Thursday, April 7, 2011

1940 Revisited

Yesterday while working on my book about my growing up on a farm, I came across a post I'd written last year on my Neff Road blog. In 1971 my husband and I bought a farm house on a half acre of land. We paid $25,000. I pay $557/month for my health insurance premium. Take a step back in time....not all that long ago.

Yes, I have the Family Farm Record Book from Dad's farm for the year 1940, the year my sister was born. It is a history of the farm, a history of my family and a record of the struggle of those on farms the year before US involvement in WWII.

Dad's income consisted of the crops he sold at about $478 per year making up the rest of the $3,176 yearly income that already consisted of income from selling poultry/eggs, dairy products, livestock and $60 loaned to Dad. The farm operating expenses included feed; machinery/auto repair; farm upkeep; livestock expenses; hired labor; taxes and insurance (and repaying the $60 loan). Total: $1,011.

Family expenses including food; clothing; personal; medical; household, furnishings; equipment; school, church, recreation. Total: $522. This is for the year. Capital goods were $365.

Income: $3,176; outgoing: $1,898. A difference of $1,278. The money to start the next farm year including output for seeds, fertilizer, feed for livestock, gasoline, heating oil, etc.

Observation: Baby June born on June 1st brought additional expenses for Mom and Dad. The hospital bill was $26.50. A girl was hired to help at $9 for the month. There wasn't enough money to pay the doctor so that bill was outstanding. The baby carriage purchased in July was $6.14. Note. The gas bill for the stove was $.75. I didn't see where clothing was purchased for June who evidently wore hand-me-downs and gifted clothing.

I noticed that Dad sold 4 muskrats in the winter for all of $4.20 and 4 dozen eggs for $1.12. Chicken feed was $1.71.

Dad's cows and horses had names.
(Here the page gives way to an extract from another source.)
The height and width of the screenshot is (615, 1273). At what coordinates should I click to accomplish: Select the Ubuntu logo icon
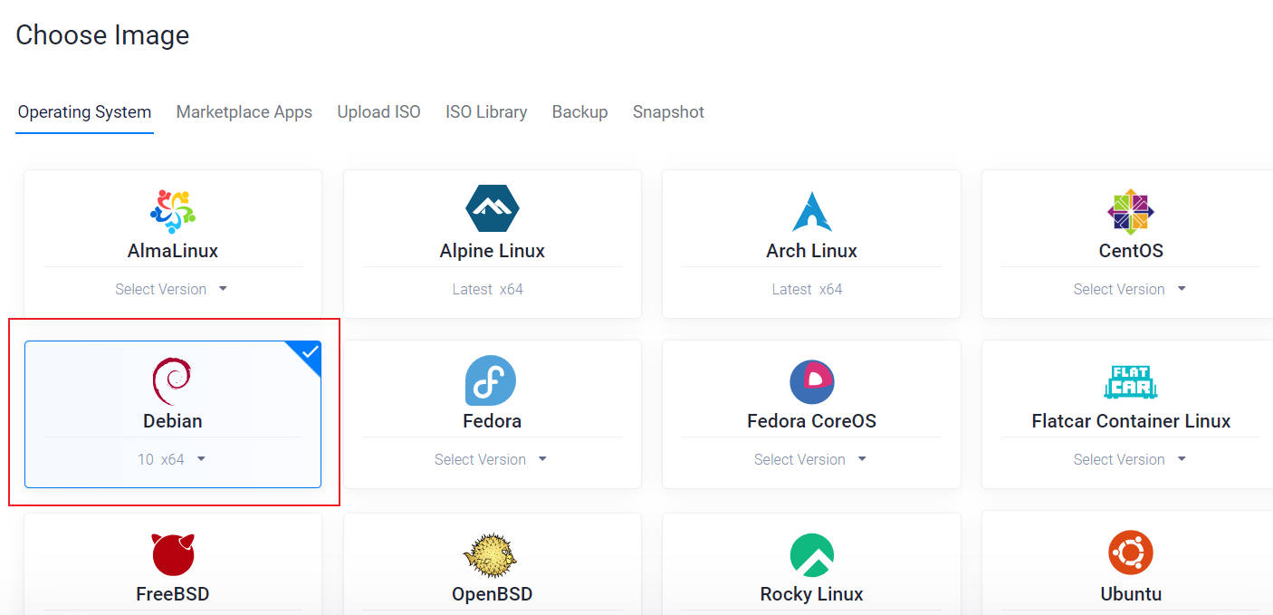(1130, 553)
Horses: Spike, Ginger and Bill each worth $150. The colt, Mike, was worth $40. The cows were Blackie, Nellie, Spottie, Guernsey, Daisy, Goldie and Flossie each worth $60. The calves, Cherry, Bill and Bertha, were worth $25 each. 2,000 lbs of wheat was worth $31.66. Lumber for the granary and tobacco beds that same month was $31.80.

On and on it goes, this history of the farm in 1940. In almost 70 years, prices have inflated beyond belief. My parents struggled. Doctor bills nearly flatten my mom and dad over the years. Today we are flattened by insurance premiums, and we don't have a doctor coming to our door all hours of the day or night as they did.

Family Farm Record 1940. History. Yours and mine.

3 comments:

  1. Even in the 60's- streetcar was a dime, bread was 25 cents, candy bar a nickel...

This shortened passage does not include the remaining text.